I agree in your disagreement. I think she should do it, just know what she is getting into.
Hehe. At such an age, there is no way she can even imagine what she's getting into. Doesn't matter how much she reads about life here. It's why we as a species manage to move forward in so many different ways - the courage to do stupid things, that can sometimes turn out to be the best thing we've ever done.
Canela, most of us have been knocked around quite a bit by life in one way or another. What we on the forum know is how we would have done things different in our own life, not how you should do things in your life.

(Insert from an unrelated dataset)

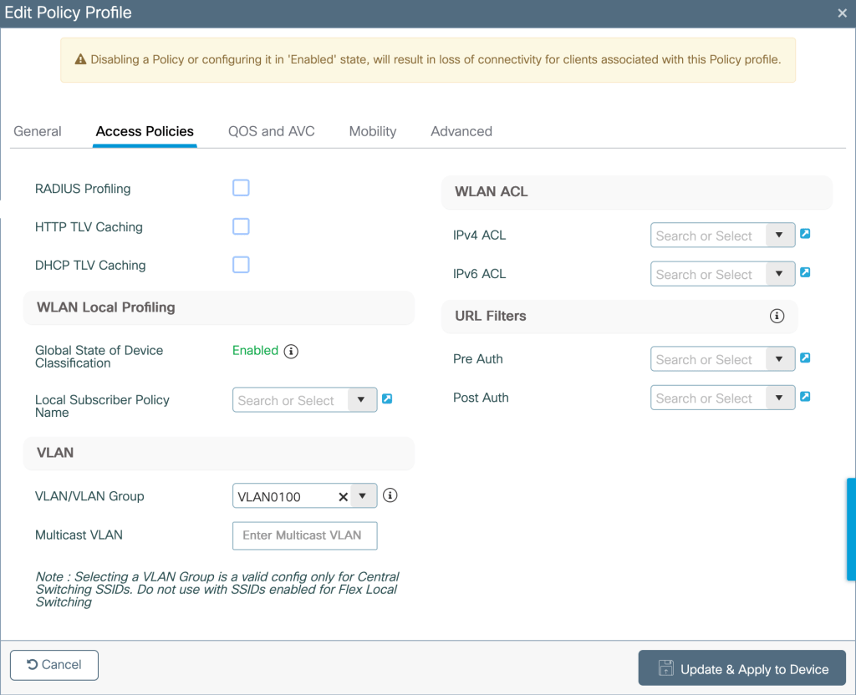Show info for Global State of Device Classification
The height and width of the screenshot is (695, 856).
point(291,351)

I have two sisters-in-law who live with us, who come from a very, very poor background. We're talking thatched roof, dirt floor, walk to school with shoes falling off your feet poor. They got a growing-up early in such an environment and they understand instinctually what DirtBoy means when he gives his advice. They are much more serious about life and seizing opportunities than any of their schoolmates are because they know what it means to have no opportunities and to suddenly be given what seems like the keys to the universe, even though to people in the States it isn't even as much as many there get (no being cheerleaders [one of them REALLY wanted to go to high school in the States just to be a part of such a fable], no car for the 16th birthday, that kind of stuff).
If you need to experience poverty and hardship at a young age in order to get what you are looking for out of life, I say go for it. Of course, you have a safety line in your folks, I'd imagine, to pull you out if things got ugly. Not really the same, but simulations can be helpful.
I've always maintained that it should be a requirement that US youths get out of the country and see what the world is really about. Just make sure you can get back if things get funky.
And I hope you draw the correct conclusions from what you learn here.